Work order: Find the line with "1288x939 pixels." in the entries below. Repeat it, every following line, and the line with "You are a computer-use agent. This", exactly and with nothing added.

Records for processing:

——

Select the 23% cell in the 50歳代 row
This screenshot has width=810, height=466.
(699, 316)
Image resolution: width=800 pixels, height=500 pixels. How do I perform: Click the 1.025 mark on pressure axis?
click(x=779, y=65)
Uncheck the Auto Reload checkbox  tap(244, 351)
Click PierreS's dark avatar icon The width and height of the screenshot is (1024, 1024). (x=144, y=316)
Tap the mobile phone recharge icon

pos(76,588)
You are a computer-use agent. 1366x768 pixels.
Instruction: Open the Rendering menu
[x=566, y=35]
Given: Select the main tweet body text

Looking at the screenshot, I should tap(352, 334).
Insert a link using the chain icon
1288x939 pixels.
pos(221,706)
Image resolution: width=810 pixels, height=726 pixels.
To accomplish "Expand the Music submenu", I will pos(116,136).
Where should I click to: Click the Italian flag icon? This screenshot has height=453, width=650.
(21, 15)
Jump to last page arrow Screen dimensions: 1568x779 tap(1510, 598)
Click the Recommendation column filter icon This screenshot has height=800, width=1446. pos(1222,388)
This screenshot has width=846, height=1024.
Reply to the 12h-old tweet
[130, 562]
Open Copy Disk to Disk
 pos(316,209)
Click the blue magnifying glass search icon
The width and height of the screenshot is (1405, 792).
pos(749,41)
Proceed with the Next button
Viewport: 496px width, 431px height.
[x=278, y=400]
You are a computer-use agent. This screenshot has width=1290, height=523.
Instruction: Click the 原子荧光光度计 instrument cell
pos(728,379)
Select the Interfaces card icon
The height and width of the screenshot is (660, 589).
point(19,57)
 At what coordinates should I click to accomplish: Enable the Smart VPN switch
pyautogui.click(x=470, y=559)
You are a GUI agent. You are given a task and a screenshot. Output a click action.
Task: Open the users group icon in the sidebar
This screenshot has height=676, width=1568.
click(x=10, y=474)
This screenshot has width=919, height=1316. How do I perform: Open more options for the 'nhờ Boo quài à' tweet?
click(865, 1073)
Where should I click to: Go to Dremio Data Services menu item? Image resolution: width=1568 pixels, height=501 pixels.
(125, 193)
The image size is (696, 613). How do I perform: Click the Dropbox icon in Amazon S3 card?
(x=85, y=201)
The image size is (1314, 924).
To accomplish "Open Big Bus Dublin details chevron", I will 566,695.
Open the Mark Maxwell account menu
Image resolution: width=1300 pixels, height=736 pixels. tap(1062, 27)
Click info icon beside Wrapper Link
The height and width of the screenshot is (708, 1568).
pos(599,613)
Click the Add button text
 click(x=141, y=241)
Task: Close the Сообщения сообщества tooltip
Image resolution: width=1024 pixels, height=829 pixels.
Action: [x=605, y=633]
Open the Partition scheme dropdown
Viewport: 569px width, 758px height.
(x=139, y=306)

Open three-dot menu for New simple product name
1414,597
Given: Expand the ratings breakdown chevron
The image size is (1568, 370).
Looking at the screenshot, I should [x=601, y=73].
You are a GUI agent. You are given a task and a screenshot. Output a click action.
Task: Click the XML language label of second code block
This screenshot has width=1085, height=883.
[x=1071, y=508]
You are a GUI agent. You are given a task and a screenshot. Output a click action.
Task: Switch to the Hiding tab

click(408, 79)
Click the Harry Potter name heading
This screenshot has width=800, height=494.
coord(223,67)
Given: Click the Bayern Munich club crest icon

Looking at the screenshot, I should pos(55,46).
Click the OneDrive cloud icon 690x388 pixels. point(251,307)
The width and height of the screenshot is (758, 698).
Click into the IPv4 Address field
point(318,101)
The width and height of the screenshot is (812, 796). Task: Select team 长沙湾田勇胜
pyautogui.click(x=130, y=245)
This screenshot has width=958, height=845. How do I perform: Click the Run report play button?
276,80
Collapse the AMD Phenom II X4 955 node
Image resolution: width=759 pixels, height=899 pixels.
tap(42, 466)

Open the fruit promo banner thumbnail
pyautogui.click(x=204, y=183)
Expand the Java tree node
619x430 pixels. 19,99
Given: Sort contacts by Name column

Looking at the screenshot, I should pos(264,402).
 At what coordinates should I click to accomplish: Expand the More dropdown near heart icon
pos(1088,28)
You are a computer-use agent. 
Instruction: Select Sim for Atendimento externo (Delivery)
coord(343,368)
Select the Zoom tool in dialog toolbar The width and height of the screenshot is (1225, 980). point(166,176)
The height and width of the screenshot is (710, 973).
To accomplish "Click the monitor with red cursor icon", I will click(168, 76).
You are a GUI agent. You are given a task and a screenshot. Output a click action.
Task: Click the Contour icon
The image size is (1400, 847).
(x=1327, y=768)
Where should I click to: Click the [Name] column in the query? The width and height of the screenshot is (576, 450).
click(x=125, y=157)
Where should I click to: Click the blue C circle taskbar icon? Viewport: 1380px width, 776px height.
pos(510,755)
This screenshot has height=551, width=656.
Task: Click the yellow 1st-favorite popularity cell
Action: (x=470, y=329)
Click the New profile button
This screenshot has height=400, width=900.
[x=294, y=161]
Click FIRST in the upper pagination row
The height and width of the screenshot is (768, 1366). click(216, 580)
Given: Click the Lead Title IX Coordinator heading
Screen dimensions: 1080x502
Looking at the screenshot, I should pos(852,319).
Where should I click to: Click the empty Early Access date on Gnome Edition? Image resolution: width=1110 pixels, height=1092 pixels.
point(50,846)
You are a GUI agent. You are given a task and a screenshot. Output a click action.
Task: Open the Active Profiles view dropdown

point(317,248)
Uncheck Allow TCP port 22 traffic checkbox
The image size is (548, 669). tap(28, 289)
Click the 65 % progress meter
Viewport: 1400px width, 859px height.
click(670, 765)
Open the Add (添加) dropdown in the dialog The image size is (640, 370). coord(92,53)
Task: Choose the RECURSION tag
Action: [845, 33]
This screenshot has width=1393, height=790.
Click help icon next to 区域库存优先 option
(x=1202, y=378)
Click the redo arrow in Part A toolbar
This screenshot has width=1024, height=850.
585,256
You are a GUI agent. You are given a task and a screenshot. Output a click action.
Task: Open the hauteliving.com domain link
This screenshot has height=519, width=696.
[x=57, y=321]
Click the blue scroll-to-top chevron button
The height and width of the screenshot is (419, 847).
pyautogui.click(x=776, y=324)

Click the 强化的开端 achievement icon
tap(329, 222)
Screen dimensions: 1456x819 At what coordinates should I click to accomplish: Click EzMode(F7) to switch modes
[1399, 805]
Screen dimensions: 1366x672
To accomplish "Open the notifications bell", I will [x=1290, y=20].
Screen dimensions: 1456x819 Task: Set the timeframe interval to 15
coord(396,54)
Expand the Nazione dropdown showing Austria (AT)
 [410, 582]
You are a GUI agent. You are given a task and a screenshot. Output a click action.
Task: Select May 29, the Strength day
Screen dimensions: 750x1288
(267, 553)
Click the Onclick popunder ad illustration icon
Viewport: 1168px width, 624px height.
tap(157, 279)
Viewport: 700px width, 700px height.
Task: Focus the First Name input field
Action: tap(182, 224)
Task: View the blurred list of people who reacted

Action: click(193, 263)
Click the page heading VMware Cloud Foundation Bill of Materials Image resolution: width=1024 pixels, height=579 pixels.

——

Finished task:
1288x939 pixels.
pos(221,706)
Image resolution: width=810 pixels, height=726 pixels.
To accomplish "Expand the Music submenu", I will pos(116,136).
Where should I click to: Click the Italian flag icon? This screenshot has height=453, width=650.
(21, 15)
Jump to last page arrow Screen dimensions: 1568x779 tap(1510, 598)
Click the Recommendation column filter icon This screenshot has height=800, width=1446. pos(1222,388)
This screenshot has width=846, height=1024.
Reply to the 12h-old tweet
[130, 562]
Open Copy Disk to Disk
 pos(316,209)
Click the blue magnifying glass search icon
The width and height of the screenshot is (1405, 792).
pos(749,41)
Proceed with the Next button
Viewport: 496px width, 431px height.
[x=278, y=400]
You are a computer-use agent. This screenshot has width=1290, height=523.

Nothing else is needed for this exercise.